### Dataset entries

****************

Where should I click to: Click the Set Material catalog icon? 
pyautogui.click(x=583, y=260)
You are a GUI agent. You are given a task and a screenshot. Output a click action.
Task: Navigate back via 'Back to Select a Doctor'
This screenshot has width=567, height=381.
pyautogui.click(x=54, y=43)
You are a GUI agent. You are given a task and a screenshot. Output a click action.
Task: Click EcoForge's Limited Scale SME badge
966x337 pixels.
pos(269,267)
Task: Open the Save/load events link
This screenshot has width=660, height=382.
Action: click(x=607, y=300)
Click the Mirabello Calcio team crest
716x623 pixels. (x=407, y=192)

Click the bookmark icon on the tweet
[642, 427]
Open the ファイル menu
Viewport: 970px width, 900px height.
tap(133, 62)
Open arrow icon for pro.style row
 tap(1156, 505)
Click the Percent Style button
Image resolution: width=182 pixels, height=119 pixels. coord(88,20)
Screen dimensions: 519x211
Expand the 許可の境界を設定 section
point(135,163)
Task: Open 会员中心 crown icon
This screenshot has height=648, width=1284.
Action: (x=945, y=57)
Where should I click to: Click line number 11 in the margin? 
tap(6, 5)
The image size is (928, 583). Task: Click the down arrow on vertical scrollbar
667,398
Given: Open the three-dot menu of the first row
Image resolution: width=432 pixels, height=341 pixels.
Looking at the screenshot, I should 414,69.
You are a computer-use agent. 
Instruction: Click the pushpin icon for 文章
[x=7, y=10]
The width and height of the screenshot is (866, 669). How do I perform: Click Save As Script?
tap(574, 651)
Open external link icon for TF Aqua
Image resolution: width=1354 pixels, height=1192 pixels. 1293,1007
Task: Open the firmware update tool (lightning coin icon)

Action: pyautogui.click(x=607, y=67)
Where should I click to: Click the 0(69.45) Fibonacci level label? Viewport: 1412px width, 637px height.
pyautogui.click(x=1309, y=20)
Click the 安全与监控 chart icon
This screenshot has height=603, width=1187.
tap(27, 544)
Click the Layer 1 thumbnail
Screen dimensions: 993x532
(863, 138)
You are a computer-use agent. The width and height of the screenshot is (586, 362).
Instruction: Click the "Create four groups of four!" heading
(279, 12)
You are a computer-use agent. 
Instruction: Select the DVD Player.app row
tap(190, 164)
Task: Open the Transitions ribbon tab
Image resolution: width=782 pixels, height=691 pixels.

****************

### Brief
Nothing in the entries should be skipped. Output them all exactly.

### Answer space
Where should I click to: Click the Set Material catalog icon? 
pyautogui.click(x=583, y=260)
You are a GUI agent. You are given a task and a screenshot. Output a click action.
Task: Navigate back via 'Back to Select a Doctor'
This screenshot has width=567, height=381.
pyautogui.click(x=54, y=43)
You are a GUI agent. You are given a task and a screenshot. Output a click action.
Task: Click EcoForge's Limited Scale SME badge
966x337 pixels.
pos(269,267)
Task: Open the Save/load events link
This screenshot has width=660, height=382.
Action: click(x=607, y=300)
Click the Mirabello Calcio team crest
716x623 pixels. (x=407, y=192)

Click the bookmark icon on the tweet
[642, 427]
Open the ファイル menu
Viewport: 970px width, 900px height.
tap(133, 62)
Open arrow icon for pro.style row
 tap(1156, 505)
Click the Percent Style button
Image resolution: width=182 pixels, height=119 pixels. coord(88,20)
Screen dimensions: 519x211
Expand the 許可の境界を設定 section
point(135,163)
Task: Open 会员中心 crown icon
This screenshot has height=648, width=1284.
Action: (x=945, y=57)
Where should I click to: Click line number 11 in the margin? 
tap(6, 5)
The image size is (928, 583). Task: Click the down arrow on vertical scrollbar
667,398
Given: Open the three-dot menu of the first row
Image resolution: width=432 pixels, height=341 pixels.
Looking at the screenshot, I should 414,69.
You are a computer-use agent. 
Instruction: Click the pushpin icon for 文章
[x=7, y=10]
The width and height of the screenshot is (866, 669). How do I perform: Click Save As Script?
tap(574, 651)
Open external link icon for TF Aqua
Image resolution: width=1354 pixels, height=1192 pixels. 1293,1007
Task: Open the firmware update tool (lightning coin icon)

Action: pyautogui.click(x=607, y=67)
Where should I click to: Click the 0(69.45) Fibonacci level label? Viewport: 1412px width, 637px height.
pyautogui.click(x=1309, y=20)
Click the 安全与监控 chart icon
This screenshot has height=603, width=1187.
tap(27, 544)
Click the Layer 1 thumbnail
Screen dimensions: 993x532
(863, 138)
You are a computer-use agent. The width and height of the screenshot is (586, 362).
Instruction: Click the "Create four groups of four!" heading
(279, 12)
You are a computer-use agent. 
Instruction: Select the DVD Player.app row
tap(190, 164)
Task: Open the Transitions ribbon tab
Image resolution: width=782 pixels, height=691 pixels.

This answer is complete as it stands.